I started hearing voices. Don't call mental health officers just yet, though. The voice wasn't something creepy telling me to hurt others. It wasn't an audible voice. However, it was not my voice so I was a bit concerned the first time I heard the voice.  This voice was like the quiet stillness of the lake on a summer day. It was calming and enveloped me in a loving way I had never known. I became very aware of everything that was going on inside and around me. This included sensing the hurt and sorrow in other people.

I have always been very perceptive concerning the needs of others. God had given me a great desire to reach out to others and meet their needs when possible. However, this was more than noticing some one's tattered clothing and offering them a new coat. This was actually peering into their heart with spiritual eyes, feeling their ache, and knowing the cause of that ache. It took me a little time to know what to do with these new abilities. I ignored them for a while. Sometimes I thought the hurt I felt was my own hurt. As the days of not eating passed, my ability to sense hurt and hear this voice increased.
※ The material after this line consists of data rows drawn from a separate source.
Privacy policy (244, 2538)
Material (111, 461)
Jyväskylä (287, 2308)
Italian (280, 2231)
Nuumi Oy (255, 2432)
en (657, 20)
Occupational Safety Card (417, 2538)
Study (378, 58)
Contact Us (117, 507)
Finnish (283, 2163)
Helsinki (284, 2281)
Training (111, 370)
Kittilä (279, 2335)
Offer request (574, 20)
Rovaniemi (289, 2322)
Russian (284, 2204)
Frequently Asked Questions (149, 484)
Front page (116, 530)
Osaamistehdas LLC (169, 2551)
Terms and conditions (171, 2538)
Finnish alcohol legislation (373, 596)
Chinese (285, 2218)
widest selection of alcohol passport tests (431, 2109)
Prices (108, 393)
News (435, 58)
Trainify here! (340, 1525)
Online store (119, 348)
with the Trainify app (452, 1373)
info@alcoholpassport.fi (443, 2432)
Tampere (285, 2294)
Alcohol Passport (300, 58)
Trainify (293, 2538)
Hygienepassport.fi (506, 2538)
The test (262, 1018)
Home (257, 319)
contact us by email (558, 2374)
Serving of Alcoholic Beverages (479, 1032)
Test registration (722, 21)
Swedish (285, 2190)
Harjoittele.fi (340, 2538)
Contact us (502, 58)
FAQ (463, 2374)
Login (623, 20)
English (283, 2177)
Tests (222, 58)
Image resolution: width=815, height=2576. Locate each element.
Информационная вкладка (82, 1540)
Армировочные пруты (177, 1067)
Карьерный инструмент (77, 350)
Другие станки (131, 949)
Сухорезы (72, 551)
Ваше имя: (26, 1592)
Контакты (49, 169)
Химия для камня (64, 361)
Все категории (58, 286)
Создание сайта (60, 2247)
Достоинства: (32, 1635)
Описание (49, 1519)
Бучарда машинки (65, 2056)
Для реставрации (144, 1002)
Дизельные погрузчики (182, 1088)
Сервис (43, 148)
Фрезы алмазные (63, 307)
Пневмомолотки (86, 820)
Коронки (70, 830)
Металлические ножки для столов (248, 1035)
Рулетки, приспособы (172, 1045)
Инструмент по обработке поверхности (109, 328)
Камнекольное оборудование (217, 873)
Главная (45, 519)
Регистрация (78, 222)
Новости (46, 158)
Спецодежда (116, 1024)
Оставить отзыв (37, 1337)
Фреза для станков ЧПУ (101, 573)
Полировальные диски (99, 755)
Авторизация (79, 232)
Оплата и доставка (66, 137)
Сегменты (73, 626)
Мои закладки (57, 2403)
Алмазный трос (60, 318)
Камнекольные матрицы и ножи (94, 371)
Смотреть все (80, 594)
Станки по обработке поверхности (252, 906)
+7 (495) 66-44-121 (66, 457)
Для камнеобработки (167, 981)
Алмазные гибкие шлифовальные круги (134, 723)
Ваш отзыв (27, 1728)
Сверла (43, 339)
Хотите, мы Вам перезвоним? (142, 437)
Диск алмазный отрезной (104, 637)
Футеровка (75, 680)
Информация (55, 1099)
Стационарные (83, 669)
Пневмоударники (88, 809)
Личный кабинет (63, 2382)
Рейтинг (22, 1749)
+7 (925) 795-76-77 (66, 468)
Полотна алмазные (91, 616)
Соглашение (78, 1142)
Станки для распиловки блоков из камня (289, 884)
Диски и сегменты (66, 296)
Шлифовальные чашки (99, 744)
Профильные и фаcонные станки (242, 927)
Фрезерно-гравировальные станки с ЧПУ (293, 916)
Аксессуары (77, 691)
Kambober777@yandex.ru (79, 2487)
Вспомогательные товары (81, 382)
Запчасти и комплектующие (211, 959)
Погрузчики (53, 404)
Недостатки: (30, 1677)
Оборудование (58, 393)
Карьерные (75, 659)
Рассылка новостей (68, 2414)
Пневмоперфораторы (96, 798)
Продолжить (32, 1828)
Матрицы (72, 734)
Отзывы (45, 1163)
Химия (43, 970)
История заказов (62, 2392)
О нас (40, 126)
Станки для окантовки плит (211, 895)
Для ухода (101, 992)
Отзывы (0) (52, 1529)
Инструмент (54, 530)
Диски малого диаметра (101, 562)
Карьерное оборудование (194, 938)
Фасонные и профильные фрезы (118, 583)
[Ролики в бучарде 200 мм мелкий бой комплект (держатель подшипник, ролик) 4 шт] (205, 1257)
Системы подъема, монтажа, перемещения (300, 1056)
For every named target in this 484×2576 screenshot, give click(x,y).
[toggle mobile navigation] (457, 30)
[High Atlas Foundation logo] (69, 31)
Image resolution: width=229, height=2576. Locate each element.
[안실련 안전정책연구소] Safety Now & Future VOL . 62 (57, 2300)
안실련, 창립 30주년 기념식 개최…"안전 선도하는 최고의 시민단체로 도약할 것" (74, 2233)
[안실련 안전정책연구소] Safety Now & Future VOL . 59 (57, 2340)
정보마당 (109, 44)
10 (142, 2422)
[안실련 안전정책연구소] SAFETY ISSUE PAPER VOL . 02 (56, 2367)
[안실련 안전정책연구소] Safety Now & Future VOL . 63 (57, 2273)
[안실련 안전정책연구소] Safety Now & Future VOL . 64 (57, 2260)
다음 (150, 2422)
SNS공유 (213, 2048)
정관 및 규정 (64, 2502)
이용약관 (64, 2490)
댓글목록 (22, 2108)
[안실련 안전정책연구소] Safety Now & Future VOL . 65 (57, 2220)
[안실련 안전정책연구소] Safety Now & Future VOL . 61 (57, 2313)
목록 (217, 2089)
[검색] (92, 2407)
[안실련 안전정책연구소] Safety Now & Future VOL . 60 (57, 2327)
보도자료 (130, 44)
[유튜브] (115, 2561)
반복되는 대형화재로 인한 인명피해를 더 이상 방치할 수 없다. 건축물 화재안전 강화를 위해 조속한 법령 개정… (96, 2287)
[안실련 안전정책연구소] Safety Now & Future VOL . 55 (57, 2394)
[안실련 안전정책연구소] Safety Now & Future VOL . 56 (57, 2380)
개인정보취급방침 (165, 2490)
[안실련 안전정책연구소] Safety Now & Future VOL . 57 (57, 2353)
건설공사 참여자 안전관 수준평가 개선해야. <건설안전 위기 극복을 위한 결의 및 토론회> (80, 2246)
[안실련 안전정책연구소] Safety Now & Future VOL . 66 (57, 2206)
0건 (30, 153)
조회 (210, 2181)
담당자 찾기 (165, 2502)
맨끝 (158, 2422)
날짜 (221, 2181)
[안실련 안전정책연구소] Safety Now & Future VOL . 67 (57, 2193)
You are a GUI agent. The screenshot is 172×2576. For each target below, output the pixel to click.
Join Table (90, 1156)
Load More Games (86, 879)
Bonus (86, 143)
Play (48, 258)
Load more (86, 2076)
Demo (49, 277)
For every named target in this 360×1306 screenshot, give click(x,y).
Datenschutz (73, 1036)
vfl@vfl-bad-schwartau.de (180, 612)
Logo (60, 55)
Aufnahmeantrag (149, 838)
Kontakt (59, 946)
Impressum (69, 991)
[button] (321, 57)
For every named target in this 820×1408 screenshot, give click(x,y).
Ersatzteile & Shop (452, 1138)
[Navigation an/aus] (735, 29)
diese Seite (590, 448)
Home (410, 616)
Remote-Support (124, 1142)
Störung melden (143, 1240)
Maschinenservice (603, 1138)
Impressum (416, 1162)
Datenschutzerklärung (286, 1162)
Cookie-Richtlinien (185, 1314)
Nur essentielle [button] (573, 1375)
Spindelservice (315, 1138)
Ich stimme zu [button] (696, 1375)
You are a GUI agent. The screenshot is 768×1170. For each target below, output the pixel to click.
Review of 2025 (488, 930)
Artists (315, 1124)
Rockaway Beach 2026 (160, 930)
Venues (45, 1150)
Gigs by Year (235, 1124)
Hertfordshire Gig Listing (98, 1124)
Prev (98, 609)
I believe that gluttony not only builds a thick wall of protection around you physically; it also dulls your senses emotionally and spiritually. I think this is true of any sin. If you are rebelliously living a life of sin and disobedience to God, you will not be able to hear His voice as well. As I learned to recognize the voice of God, I also became more discerning of my own past. I started to  feel hurt from my childhood as if it were currently happening. I started to detach from those around me because the hurt I felt confused and frightened me. I was so weak from the emotional roller coaster I was experiencing that I could hardly function. Everyone was so excited that I was losing the weight that no one noticed my emotional condition.

In addition to remembering things that had happened when I was a little girl, the pain from a recent miscarriage started to make me implode. My husband and I had grown so distant that I didn't turn to him. He was so busy with his work and we were both so overwhelmed trying to parent all of our foster children. I look back at those days and am amazed at the dichotomy I was experiencing. On one hand, I was growing spiritually by leaps and bounds and at the same time I was doing things that would seriously disrupt my life.

Since I was no longer anesthetizing myself with food, I felt everything. This was a very difficult time for me. I know it was a difficult time for my husband as well, but we were each individually dealing with our own hurts that we had no room for the other.

I could hear God speaking to me and beckoning me to be still with him. He had allowed me to experience these new revelations because he planned to help heal me through them. However, I was too busy to stop and allow him to do the restoring work that needed to be done. Then one day the medication stopped working. The side effects only lasted about a month. Soon, I found myself sitting in front of a large plate of food shoveling bite after bite into my mouth. "You don't need to do this anymore," said the quiet and now familiar voice.